A Book Review
An Agenda for Change is the beginning of a conversation. While it has a primary audience - the evangelical family across the world - it will also appeal to Christians everywhere who want to be part of the great unfolding Christian story: the church sent out to advance the Kingdom of God as servants of transforming good news .
In the global west or north it is difficult to any longer think of the Christian church as transforming. Christian faith in Europe, and even to some extent in America, has lost most of its political control. Church attendance is plummeting. And yet God is at work in the midst of this western desperation. Denominations are undergoing structural reviews. Visions and missions have been overhauled. Sacred cows have been dragged to the altar of modernisation. Fresh expressions, emerging churches and even painful discussions about the atonement are all part of an active and vibrant Christianity. It’s agonisingly bewildering, but a pain that must be embraced.
Contemporary evangelicalism is faced with an array of challenges. What is to be done? Joel Edwards presents a three point agenda for change.
Firstly the church must present Christ credibly.
For too long evangelicalism has offered a distorted version of Jesus to the world. It is time to rediscover his humanity, his storytelling, his love for the outlaws and his life-giving and generous nature. It is time to recognise that in a pluralist culture (which is nothing new) Christ must be presented with boldness and confidence amongst the gods. He must be allowed to speak for himself and not shoe-horned into a restricted moral agenda. The church must put more if its energy into lifting him up than denigrating the other gods of our age. In all of this the miraculous and supernatural must be given space to speak to a culture weary of rationalism. And Christ’s conversational model of engagement must be the template for interaction with societies moving beyond the argumentative, win/lose spirit of modernity. Questions and dialogue should be the norm. The church has a vital role to play, despite its flaws, and needs to rediscover a passion for the bible. Intelligence, prayer and moral integrity in all areas will be critical. Social action must become the inevitable outworking of faith.
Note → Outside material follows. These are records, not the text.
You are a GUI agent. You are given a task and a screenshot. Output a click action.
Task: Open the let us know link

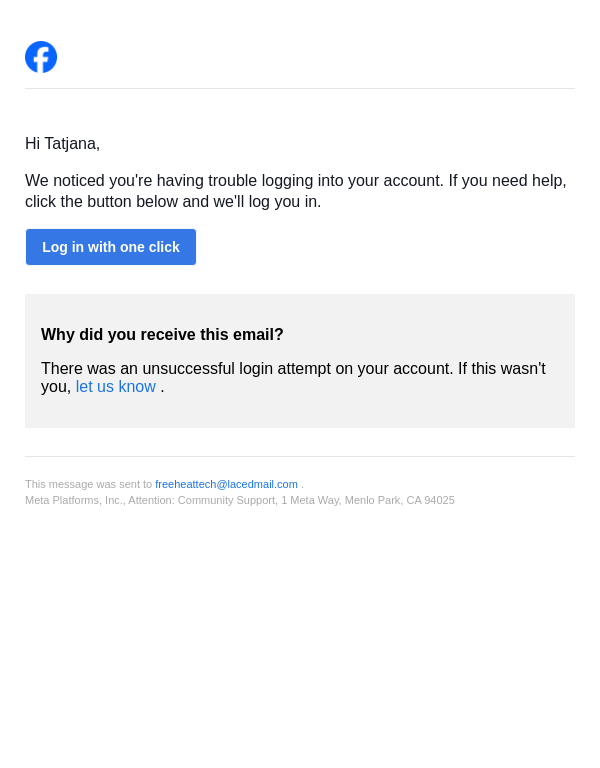pos(116,387)
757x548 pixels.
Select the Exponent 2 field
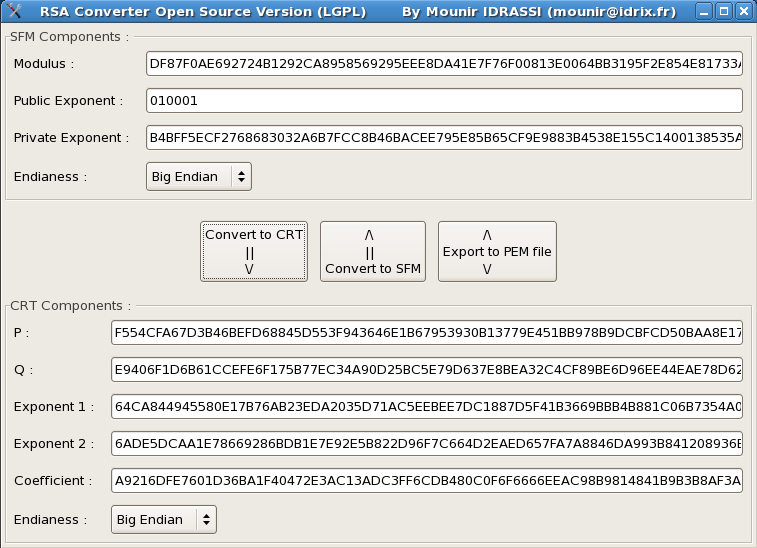click(x=426, y=444)
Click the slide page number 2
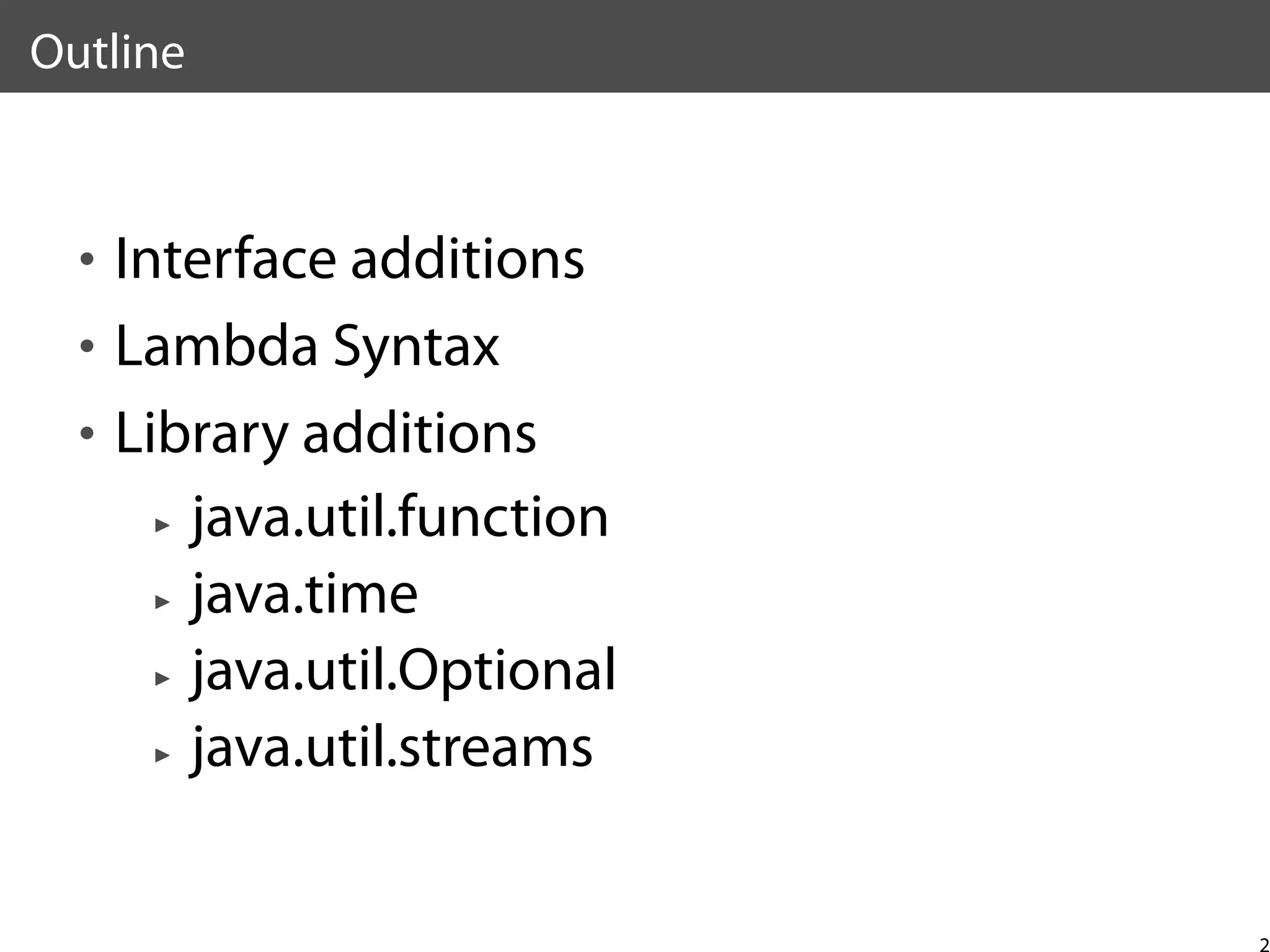This screenshot has width=1270, height=952. (x=1264, y=945)
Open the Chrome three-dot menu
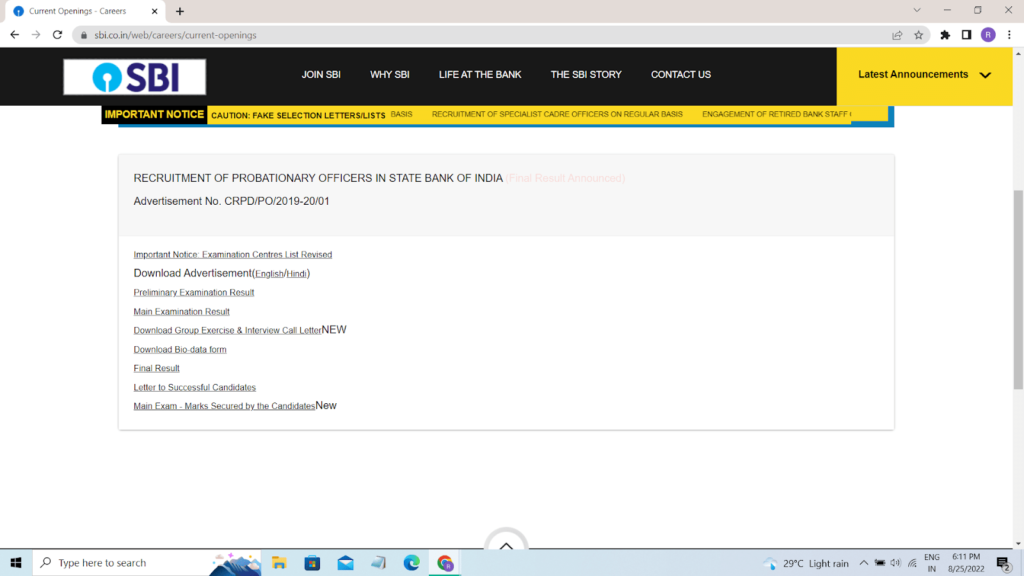Image resolution: width=1024 pixels, height=576 pixels. click(x=1009, y=35)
Secondly the word ‘evangelical’ needs to be rehabilitated as good news.
It has become tainted by association with bigotry, fundamentalism and narrow moral agendas and party politics. There is movement to abandon the label but this would be a mistake. The word has to be reclaimed so that it can once again be synonymous with anguish rather than anger, grace rather than opposition, action rather than argument. The left, right and centre parties within evangelicalism need to see the value in the other and recognise that unity is a biblical truth not an optional extra.
Thirdly evangelicalism must recognise that the good news is for spiritual and social transformation.
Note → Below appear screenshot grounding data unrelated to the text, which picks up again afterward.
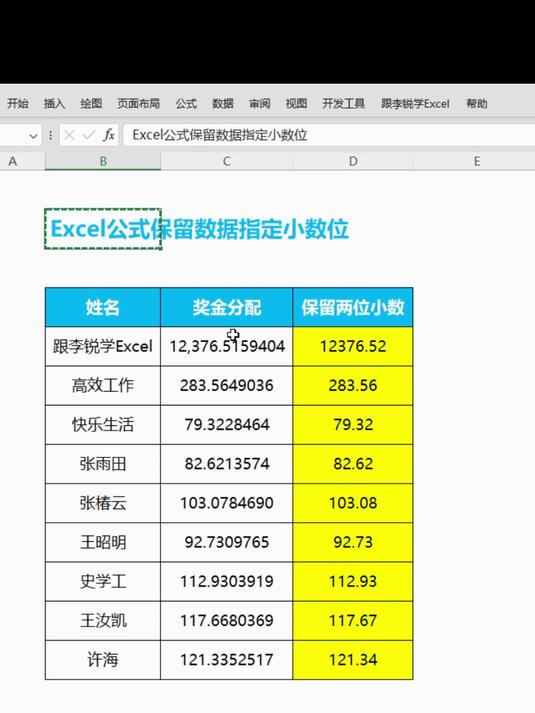Click the cell containing 283.5649036

(x=226, y=386)
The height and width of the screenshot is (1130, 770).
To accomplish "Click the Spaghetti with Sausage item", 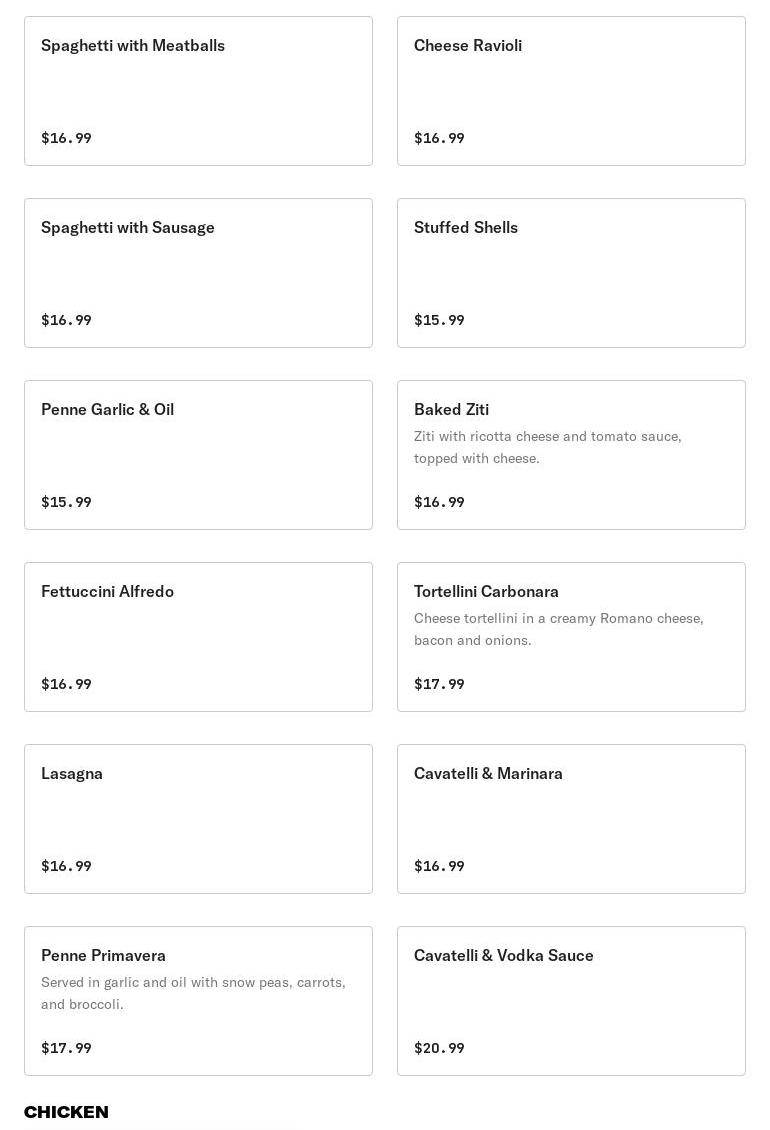I will click(x=198, y=273).
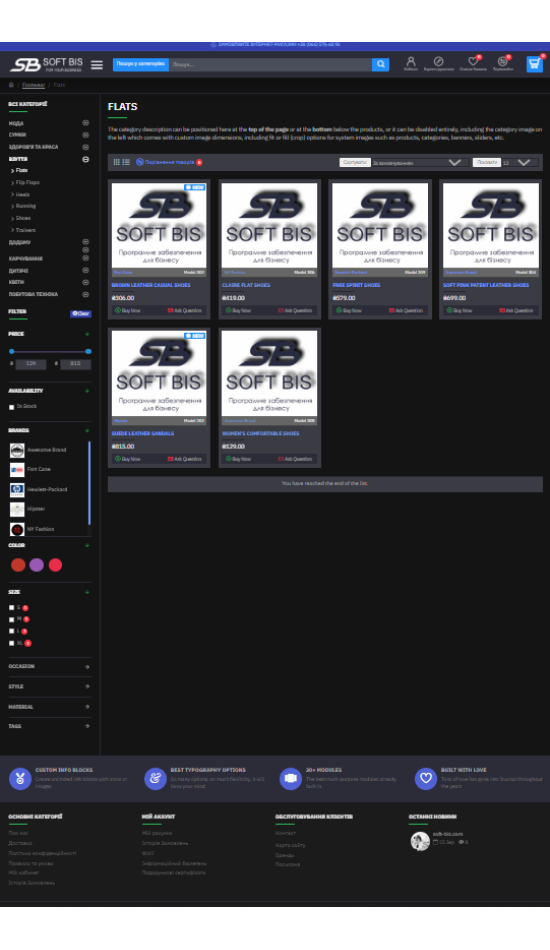Viewport: 550px width, 950px height.
Task: Open the hamburger menu next to logo
Action: coord(96,65)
It starts with the individual but never ends there. Social change is part and parcel of the gospel. Christians need to adopt citizenship mindsets which see their churches as agents of positive change in society, starting with the square miles surrounding them. The church will become part of the solution to the numerous ills afflicting western culture. This is a long-term project, a cathedral building exercise. It will require strategic and intentional thinking. Many of the benefits will be seen by future generations. The job of the church now is to lay the foundations.